Stachlige, bittere Pflanzen setzen sich durch. Diese wiederum locken Insekten zuhauf und Schmetterlinge an. Dass bereits seltene Vogelarten das Treiben auf den Weiden beobachten, hört Lamprecht, der den Schrei des Wendehalses identifiziert. "Für die Erhaltung der blumenreichen Wiesen um Gößlingen hat das Land Baden-Württemberg eine besondere Verantwortung", teilt Christina Romer mit. Naturschutzbehörde und Landschaftserhaltungsverband unterstützen das Ansinnen der Gemeinde Dietingen, die zunehmende Verbuschung wertvoller Landschaftsteile aufzuhalten. Der gesamte Hang bei Gößlingen sei Landschaftsschutzgebiet "Landschaft um Gößlingen", die westlichen Flächen liegen im europaweiten Schutzgebietsnetz Natura 2000 (FFH-Gebiet "Prim und Albvorland"); einige Magerrasenbereiche der Wacholderheide seien gesetzlich geschützte Biotope.

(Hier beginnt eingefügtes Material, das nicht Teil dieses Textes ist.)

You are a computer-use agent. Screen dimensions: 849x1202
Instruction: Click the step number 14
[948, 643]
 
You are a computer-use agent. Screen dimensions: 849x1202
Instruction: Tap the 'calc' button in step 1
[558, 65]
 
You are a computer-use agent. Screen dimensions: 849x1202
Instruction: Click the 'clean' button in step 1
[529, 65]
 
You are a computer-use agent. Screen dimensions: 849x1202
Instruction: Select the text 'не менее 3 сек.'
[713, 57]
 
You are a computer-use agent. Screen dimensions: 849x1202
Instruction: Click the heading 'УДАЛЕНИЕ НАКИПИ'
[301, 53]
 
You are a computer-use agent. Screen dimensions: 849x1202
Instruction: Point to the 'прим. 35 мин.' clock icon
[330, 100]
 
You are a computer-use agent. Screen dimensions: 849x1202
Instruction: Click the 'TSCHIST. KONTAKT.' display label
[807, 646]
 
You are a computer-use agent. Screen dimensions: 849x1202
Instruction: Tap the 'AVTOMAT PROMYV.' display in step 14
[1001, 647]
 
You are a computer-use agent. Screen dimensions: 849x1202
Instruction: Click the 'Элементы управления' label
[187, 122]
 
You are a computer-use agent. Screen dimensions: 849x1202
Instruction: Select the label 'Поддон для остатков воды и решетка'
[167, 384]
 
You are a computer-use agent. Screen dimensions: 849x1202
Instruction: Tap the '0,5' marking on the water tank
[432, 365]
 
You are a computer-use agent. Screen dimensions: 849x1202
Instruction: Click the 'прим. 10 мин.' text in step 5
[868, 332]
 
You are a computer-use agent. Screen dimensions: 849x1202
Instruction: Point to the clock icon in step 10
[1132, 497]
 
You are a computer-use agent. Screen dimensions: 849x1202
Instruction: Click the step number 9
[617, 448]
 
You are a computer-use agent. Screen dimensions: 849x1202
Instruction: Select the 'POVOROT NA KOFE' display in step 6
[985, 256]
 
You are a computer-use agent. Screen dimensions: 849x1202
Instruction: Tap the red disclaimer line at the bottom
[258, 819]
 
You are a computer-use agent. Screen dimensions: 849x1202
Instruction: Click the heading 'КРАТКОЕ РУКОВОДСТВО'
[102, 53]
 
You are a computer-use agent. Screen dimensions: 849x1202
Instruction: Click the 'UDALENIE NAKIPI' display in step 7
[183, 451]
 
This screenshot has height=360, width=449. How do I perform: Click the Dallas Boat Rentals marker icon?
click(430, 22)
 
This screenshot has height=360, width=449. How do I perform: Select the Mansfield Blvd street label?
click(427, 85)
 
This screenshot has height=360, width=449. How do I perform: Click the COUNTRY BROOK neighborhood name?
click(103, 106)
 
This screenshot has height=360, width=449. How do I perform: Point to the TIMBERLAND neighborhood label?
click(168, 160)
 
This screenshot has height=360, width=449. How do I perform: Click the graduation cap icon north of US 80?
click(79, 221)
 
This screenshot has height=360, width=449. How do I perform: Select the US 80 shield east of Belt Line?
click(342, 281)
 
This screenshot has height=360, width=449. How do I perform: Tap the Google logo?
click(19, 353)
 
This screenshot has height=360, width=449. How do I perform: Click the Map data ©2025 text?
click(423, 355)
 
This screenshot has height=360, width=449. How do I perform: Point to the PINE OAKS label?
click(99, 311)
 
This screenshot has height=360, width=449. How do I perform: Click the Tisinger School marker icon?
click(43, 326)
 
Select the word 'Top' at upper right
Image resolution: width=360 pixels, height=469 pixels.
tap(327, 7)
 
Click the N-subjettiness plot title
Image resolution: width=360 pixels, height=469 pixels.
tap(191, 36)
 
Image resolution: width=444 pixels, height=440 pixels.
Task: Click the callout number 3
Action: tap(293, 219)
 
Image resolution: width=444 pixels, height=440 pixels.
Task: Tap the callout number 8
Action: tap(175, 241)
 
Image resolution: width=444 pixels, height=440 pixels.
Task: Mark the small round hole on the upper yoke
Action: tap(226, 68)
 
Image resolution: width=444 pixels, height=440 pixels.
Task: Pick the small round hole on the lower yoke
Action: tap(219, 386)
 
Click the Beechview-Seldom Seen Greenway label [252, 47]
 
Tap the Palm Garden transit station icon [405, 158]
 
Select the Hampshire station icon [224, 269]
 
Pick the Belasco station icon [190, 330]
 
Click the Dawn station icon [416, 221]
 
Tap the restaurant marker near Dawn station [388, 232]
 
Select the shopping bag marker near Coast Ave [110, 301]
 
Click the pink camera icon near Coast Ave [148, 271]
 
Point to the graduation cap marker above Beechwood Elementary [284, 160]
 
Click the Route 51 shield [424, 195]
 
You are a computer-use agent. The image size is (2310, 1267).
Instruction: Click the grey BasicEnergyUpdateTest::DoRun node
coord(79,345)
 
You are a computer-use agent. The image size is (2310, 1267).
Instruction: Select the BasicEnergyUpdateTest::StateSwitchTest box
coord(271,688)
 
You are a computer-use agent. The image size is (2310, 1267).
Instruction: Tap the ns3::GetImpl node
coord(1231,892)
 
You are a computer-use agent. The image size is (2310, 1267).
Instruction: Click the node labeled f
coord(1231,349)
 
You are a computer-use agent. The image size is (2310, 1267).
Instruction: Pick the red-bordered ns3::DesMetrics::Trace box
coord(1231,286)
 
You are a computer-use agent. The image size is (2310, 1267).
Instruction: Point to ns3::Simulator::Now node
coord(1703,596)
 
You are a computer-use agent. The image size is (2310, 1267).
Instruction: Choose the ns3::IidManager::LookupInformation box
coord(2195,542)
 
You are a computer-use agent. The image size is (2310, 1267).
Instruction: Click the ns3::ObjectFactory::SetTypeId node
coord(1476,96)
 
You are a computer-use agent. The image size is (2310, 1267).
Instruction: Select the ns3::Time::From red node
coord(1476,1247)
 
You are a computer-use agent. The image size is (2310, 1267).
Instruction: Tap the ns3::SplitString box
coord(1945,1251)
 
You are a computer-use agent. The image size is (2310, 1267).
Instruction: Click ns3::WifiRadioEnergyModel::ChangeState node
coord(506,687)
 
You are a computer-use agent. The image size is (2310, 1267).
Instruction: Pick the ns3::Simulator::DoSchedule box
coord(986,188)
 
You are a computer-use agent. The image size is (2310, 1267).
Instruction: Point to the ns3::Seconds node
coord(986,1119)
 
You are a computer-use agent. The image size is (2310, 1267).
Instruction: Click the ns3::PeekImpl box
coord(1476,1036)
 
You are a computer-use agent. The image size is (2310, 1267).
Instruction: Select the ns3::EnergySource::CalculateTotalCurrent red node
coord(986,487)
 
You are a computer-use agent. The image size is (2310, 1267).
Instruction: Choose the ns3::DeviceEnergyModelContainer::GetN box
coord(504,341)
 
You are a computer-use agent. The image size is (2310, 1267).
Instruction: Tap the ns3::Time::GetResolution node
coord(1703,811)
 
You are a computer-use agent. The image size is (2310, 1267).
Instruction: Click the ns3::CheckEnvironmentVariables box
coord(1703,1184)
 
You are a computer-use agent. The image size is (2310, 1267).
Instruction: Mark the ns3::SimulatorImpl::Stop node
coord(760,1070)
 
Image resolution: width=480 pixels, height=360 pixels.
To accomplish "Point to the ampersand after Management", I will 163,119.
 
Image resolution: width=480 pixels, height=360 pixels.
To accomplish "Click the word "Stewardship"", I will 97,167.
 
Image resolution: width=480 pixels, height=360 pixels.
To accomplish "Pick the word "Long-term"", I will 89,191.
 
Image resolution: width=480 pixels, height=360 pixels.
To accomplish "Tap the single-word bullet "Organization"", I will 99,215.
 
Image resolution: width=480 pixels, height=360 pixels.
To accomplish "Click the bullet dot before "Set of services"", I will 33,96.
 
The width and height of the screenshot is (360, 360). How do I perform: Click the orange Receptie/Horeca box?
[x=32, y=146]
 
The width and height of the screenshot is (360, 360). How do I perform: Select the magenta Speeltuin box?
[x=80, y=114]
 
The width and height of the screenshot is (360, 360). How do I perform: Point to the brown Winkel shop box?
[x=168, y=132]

Bäume gefällt: Trübsal beim Triebweg

Obwohl die neue Gäste ausgesprochen freundlich in Gößlingen aufgenommen worden seien, wie Frank Lamprecht erzählt, gibt es auch einige wenige kritische Stimmen. Das Fällen von Bäumen für den Triebweg oberhalb des Dorfes habe ihnen missfallen, sagt Ina Hartmann. Doch diese Bäume seien in Absprache mit der Behörde auf einer Höhe von zwei Metern umgesägt worden. Der Triebweg für die Tiere dient als Verbindung der beiden Flächen, links und rechts oberhalb des Dorfes. Den Freunden des Naturschutzes ist es ein Anliegen, auf die Vielfalt einer gepflegten, abwechslungsreichen Kulturlandschaft hinzuweisen. Nur ein Wald – das sei schade, so Lamprecht.

Der Fachmann weist auf einen weiteren nützlichen Nebeneffekt seines Tuns hin, die Zecken mit Borrelien betreffen. Bei beweideten Flächen sei das Risiko, bei einem Zeckenbiss an Borreliose zu erkranken, um das 60-fache geringer. Dies hänge damit zusammen, dass die Zecken auf Schafe und Ziegen gehen. Werden diese Tiere jedoch "gebissen", verlieren die Zecken ihre Borrelien – und die Vierbeiner können sie nicht infizieren. Ein Wunder der Natur, das zum Beispiel in der Nähe eines Kinderspielplatzes nicht ungelegen kommen muss.

Lamprechts Pachtvertrag läuft auf 15 Jahre, das Projekt ist also auf Dauer angelegt. Die Kulturlandschaftspflege geschieht nicht auf einen Schlag, sondern sukzessive. Die Herde wandert von Weide zu Weide, immer eingegrenzt durch einen "elektrischen Hirtenbub", einen speziellen netzartigen Zaun. Der Kontakt zu Lamprecht kam durch Scheible und Bischof zustande, als der bisherige Schäfer andere Weiden aufgesucht hat.

Frank Lamprecht vergisst nicht darauf hinzuweisen, dass er bei Gelegenheit Führungen mit Blick auf Pflanzen und Vögel anbieten wolle. Und er bittet, ihn anzurufen, falls die Tiere trotz des Zauns ausgebüxt seien, Telefon: 0160/ 7 20 86 85.